To give a broad look into my feelings while reading the book, here is a screenshot of my Goodreads updates:
Clearly, I was very engrossed with this second installment to where I finished it in three days. However, like many books, there are things I really liked and things that I disliked or just didn’t love.
Let’s start with the general aspects of what this book is about. Well . . . the title pretty much sums it up in five simple words: The Invasion of the Tearling.
Because of Kelsea’s first act upon arriving at her new home, the Keep, she angered the Red Queen of Mortmesne even more resulting in the nation preparing and then invading the Tearling. There are of course other, smaller events that happen, but I may end up in rant mode and then give away more than I should. However, because it’s in the blurb, we do get snippets from visions that Kelsea starts to have about a woman from the time of pre-crossing. It’s basically a huge history lesson and gives major insight into how the Tearling came to be.
What I Liked
Speaking of that huge history lesson, that was one of the things I really enjoyed because it showed where the people of this world came from and how they got to the Tearling. It was something that we didn’t really get to learn about, except in vague conversations, in the first book. I think that the thought Johansen put into the history, the people, etc to create the world is impressive and is one of the major unique aspects.
Similar to the first book, we got different character point of views, which helped the development of the story and is something that, if done right, I really enjoy. I thought that the character and the different relationship development was good, though I’m not sure I really like or even disliked some of them. Kelsea as character grew and changed a lot in this book, which is something that I both liked and disliked.
What I Disliked
Still speaking on Kelsea’s growth and change as a character, there was two major points that I can’t say I liked. Both stem from her growth of magic – either power she has innately or power she draws from her sapphires.
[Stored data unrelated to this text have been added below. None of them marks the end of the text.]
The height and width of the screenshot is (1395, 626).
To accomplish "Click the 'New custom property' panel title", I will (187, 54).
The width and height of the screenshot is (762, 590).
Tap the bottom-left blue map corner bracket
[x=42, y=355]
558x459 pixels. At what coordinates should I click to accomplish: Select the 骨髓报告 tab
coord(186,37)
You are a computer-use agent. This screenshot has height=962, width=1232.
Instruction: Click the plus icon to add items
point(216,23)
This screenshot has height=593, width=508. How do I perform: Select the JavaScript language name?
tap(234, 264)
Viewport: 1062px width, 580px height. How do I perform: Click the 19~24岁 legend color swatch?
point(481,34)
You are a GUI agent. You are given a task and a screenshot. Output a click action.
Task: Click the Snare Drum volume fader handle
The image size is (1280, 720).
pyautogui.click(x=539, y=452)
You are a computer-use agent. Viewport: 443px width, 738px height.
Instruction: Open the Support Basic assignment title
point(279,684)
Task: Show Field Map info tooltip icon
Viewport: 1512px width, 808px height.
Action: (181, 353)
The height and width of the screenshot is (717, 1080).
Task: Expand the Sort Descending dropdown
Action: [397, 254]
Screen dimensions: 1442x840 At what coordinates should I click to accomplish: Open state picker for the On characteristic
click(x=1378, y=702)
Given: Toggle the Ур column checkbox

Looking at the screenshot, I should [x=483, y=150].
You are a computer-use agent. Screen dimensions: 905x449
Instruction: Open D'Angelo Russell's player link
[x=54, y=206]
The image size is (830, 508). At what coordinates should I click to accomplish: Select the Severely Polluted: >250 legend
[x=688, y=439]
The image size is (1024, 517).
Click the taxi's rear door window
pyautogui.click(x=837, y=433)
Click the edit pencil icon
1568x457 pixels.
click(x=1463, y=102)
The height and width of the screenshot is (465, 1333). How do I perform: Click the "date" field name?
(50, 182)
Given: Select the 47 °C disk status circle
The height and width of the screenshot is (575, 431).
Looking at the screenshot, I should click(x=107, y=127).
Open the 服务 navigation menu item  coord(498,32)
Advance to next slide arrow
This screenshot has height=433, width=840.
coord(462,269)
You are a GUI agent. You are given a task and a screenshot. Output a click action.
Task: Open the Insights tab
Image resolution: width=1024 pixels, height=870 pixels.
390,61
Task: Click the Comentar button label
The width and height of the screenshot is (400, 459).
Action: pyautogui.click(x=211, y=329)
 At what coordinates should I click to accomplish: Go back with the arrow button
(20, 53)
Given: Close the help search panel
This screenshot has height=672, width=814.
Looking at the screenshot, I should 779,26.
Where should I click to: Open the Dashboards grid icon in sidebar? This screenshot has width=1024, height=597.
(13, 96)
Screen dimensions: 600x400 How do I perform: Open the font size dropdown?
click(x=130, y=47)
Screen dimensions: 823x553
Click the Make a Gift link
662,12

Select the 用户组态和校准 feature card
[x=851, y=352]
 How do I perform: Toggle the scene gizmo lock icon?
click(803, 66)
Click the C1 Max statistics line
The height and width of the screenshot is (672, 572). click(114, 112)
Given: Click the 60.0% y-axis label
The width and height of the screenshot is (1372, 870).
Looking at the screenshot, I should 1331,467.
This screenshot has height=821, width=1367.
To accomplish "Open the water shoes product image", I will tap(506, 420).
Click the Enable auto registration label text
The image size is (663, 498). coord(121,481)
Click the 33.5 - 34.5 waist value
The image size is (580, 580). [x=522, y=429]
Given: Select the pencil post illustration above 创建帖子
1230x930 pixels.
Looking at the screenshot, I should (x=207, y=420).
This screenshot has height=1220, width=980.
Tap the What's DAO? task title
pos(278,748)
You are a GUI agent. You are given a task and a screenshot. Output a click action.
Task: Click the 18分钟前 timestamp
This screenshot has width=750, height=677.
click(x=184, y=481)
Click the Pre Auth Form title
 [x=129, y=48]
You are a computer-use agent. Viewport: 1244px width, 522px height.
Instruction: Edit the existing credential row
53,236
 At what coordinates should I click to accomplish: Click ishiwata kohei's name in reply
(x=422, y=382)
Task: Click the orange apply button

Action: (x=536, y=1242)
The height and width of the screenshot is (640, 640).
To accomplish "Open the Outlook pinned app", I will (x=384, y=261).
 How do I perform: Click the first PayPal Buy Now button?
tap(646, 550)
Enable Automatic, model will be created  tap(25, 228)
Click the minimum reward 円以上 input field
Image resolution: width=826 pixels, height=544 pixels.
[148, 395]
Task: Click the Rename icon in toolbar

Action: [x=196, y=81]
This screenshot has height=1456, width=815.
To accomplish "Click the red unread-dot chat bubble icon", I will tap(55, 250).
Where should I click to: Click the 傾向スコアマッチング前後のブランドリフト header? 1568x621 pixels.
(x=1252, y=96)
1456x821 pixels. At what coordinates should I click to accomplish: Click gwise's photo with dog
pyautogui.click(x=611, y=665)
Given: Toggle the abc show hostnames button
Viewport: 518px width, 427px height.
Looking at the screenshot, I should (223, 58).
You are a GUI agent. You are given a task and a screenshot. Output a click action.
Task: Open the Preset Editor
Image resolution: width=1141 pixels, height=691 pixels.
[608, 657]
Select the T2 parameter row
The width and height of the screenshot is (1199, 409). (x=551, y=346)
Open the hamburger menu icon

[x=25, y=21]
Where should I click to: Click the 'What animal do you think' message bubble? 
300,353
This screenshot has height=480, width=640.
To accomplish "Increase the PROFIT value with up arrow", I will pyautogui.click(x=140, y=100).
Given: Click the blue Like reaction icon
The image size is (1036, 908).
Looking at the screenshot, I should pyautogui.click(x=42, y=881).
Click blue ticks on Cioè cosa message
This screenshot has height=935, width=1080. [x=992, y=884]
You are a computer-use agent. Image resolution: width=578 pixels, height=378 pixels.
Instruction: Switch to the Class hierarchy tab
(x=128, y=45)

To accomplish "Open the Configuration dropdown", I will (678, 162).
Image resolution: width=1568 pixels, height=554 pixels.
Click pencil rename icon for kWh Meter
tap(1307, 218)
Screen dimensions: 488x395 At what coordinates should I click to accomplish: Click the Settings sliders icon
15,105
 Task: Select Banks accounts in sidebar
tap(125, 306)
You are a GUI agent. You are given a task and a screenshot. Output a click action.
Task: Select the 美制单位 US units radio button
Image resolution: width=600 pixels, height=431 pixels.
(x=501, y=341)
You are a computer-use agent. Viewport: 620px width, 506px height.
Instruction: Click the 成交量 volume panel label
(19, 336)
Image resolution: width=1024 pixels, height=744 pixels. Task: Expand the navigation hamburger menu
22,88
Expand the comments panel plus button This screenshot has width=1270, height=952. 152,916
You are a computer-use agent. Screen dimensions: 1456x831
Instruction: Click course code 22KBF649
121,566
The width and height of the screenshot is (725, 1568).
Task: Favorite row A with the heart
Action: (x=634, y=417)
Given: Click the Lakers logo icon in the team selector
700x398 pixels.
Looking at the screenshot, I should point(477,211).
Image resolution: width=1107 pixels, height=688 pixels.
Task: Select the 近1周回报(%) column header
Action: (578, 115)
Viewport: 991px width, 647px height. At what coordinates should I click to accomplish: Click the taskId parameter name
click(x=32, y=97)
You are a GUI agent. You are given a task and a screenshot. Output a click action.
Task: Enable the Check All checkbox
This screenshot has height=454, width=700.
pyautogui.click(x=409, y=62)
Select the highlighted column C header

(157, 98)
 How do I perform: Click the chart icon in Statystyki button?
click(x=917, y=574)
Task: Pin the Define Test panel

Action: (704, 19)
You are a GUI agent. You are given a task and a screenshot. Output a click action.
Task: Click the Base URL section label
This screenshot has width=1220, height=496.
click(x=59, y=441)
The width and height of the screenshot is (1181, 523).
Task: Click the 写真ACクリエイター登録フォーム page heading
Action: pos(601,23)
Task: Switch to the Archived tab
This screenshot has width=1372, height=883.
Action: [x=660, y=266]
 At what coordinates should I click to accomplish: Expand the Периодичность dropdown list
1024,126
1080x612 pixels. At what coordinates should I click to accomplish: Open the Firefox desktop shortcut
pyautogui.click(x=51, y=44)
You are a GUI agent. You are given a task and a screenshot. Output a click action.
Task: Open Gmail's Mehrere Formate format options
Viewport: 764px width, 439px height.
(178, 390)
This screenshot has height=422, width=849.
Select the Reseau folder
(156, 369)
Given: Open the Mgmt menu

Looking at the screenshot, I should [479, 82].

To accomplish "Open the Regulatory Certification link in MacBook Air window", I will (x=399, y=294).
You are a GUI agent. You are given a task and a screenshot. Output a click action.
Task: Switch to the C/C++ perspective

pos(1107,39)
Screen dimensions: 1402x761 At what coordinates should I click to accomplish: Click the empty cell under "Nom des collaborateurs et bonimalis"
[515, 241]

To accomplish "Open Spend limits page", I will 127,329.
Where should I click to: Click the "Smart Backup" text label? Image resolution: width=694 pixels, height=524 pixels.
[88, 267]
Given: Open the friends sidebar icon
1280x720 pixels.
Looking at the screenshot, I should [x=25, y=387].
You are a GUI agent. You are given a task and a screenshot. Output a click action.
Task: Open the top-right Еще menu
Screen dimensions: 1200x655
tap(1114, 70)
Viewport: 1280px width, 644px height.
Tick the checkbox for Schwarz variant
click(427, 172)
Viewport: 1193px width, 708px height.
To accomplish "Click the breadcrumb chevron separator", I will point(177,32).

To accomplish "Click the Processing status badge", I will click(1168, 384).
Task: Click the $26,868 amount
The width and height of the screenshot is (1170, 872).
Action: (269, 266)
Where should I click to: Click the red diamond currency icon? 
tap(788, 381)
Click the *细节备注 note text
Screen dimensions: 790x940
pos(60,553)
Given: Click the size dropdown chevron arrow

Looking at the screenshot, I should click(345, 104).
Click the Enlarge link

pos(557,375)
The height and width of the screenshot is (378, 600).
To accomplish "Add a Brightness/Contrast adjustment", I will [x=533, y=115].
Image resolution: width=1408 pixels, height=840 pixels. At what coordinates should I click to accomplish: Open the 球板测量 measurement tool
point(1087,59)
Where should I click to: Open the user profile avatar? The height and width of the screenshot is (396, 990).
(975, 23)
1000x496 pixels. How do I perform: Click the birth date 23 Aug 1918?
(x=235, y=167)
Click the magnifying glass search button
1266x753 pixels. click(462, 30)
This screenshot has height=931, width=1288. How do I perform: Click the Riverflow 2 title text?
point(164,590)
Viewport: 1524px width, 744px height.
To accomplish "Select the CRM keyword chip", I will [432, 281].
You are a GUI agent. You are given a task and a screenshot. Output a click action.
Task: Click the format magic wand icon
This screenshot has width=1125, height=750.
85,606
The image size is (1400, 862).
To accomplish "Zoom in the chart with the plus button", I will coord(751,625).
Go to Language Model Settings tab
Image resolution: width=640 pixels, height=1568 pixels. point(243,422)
I hate that I can’t talk more about it because I think they would definitely be considered spoilers, but they’re both kind of related to the whole appearance/ looks thing.
While I loved the visions Kelsea had that showed one particular woman’s life before the crossing, I didn’t exactly love how much space they took up in the book. On the one hand, I get why Johansen wrote the scenes. However, we didn’t even get the end of that story! Maybe it was done that way for a reason.
In any case, while I can see that this story as a whole doesn’t have that many unique parts, the aspects that are unique make this an enjoyable read. Ultimately, I think this book – and the series – is a worthwhile read.
Have you read this series or this second installment? What do you think??